The model field on a toolset overrides which LLM is invoked for the next turn after a tool from that toolset returns — letting you process simple tool results (file reads, knowledge-base lookups, shell stdout) with a cheaper or faster model while keeping the agent’s primary model for reasoning.

models:
  primary:
    provider: anthropic
    model: claude-sonnet-4-5
  fast:
    provider: anthropic
    model: claude-haiku-4-5

agents:
  root:
    model: primary
    toolsets:
      - type: filesystem
        model: fast            # process file reads with the fast model
      - type: shell
        model: fast            # ditto for shell stdout
      - type: mcp
        ref: docker:github-official
        model: openai/gpt-4o-mini  # inline provider/model also works
Property Type Description
model string Model used for the LLM turn that processes tool results from this toolset. Either a name from the models: section or an inline provider/model (e.g. openai/gpt-4o-mini). The override is one-shot: subsequent turns return to the agent’s primary model.

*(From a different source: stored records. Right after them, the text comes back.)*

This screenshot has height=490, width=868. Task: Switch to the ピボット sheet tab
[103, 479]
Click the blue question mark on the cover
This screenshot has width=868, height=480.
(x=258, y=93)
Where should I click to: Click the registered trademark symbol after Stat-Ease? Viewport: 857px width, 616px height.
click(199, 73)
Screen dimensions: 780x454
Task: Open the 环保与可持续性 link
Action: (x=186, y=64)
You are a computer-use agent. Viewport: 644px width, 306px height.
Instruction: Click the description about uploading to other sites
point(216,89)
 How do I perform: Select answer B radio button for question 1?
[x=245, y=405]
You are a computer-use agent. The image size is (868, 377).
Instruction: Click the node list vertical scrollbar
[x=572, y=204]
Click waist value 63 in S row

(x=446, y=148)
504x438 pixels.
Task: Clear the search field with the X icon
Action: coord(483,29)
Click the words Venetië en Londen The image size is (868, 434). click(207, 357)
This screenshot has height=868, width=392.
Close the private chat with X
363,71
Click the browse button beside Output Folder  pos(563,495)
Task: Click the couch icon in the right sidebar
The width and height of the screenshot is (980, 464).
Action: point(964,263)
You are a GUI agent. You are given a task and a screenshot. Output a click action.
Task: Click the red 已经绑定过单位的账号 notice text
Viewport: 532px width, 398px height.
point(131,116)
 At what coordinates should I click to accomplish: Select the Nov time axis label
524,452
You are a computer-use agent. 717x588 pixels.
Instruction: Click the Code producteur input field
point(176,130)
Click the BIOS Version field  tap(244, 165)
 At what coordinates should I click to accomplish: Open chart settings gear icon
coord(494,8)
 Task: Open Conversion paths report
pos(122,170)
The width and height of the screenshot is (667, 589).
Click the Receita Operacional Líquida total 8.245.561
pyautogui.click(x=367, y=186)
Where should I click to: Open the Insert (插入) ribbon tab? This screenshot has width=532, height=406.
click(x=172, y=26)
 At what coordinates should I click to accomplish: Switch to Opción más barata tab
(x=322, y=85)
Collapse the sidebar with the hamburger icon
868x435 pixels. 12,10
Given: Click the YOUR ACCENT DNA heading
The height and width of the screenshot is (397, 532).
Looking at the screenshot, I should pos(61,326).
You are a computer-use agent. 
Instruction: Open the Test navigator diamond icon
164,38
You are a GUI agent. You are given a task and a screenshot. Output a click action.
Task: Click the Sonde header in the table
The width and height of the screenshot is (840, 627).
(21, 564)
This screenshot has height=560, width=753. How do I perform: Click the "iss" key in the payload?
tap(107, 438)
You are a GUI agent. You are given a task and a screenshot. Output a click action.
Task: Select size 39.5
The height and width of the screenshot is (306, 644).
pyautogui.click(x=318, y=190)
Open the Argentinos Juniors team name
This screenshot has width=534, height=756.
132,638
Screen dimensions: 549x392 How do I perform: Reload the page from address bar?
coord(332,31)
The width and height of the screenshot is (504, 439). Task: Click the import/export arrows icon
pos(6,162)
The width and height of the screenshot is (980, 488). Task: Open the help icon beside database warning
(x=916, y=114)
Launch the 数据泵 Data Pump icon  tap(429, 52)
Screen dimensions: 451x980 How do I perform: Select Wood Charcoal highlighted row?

When multiple tool calls in a single turn come from toolsets with different model overrides, the runtime picks the override of the first tool call that has one set. See examples/per_tool_model_routing.yaml for a complete configuration.

Tool Filtering

Toolsets may expose many tools. Use the tools property to whitelist only the ones your agent needs. This works for any toolset type — not just MCP:

toolsets:
  - type: mcp
    ref: docker:github-official
    tools: ["list_issues", "create_issue", "get_pull_request"]
  - type: filesystem
    tools: ["read_file", "search_files_content"]
  - type: shell
    tools: ["shell"]
💡 Tip

Filtering tools improves agent performance — fewer tools means less confusion for the model about which tool to use.

Tool Instructions

Add context-specific instructions that get injected when a toolset is loaded:

toolsets:
  - type: mcp
    ref: docker:github-official
    instruction: |
      Use these tools to manage GitHub issues.
      Always check for existing issues before creating new ones.
      Label new issues with 'triage' by default.

Deferred Tool Loading

Load tools on-demand to speed up agent startup:

toolsets:
  - type: mcp
    ref: docker:github-official
    defer: true
  - type: mcp
    ref: docker:slack
    defer: true
  - type: filesystem

Or defer specific tools within a toolset:

toolsets:
  - type: mcp
    ref: docker:github-official
    defer:
      - "list_issues"
      - "search_repos"

Combined Example

agents:
  root:
    model: anthropic/claude-sonnet-4-5
    description: Full-featured developer assistant
    instruction: You are an expert developer.
    toolsets:
      # Built-in tools
      - type: filesystem
      - type: shell
      - type: think
      - type: todo
      - type: memory
        path: ./dev.db
      - type: user_prompt
      # LSP for code intelligence
      - type: lsp
        command: gopls
        file_types: [".go"]
      # Custom scripts
      - type: script
        shell:
          run_tests:
            description: Run the test suite
            cmd: task test
          lint:
            description: Run the linter
            cmd: task lint
      # Custom API tool
      - type: api
        api_config:
          name: get_status
          method: GET
          endpoint: "https://api.example.com/status"
          instruction: Check service health
      # Docker MCP tools
      - type: mcp
        ref: docker:github-official
        tools: ["list_issues", "create_issue"]
      - type: mcp
        ref: docker:duckduckgo
      # Remote MCP
      - type: mcp
        remote:
          url: "https://internal-api.example.com/mcp"
          transport_type: "sse"
          headers:
            Authorization: "Bearer ${INTERNAL_TOKEN}"
⚠️ Toolset Order Matters

If multiple toolsets provide a tool with the same name, the first one wins. Order your toolsets intentionally.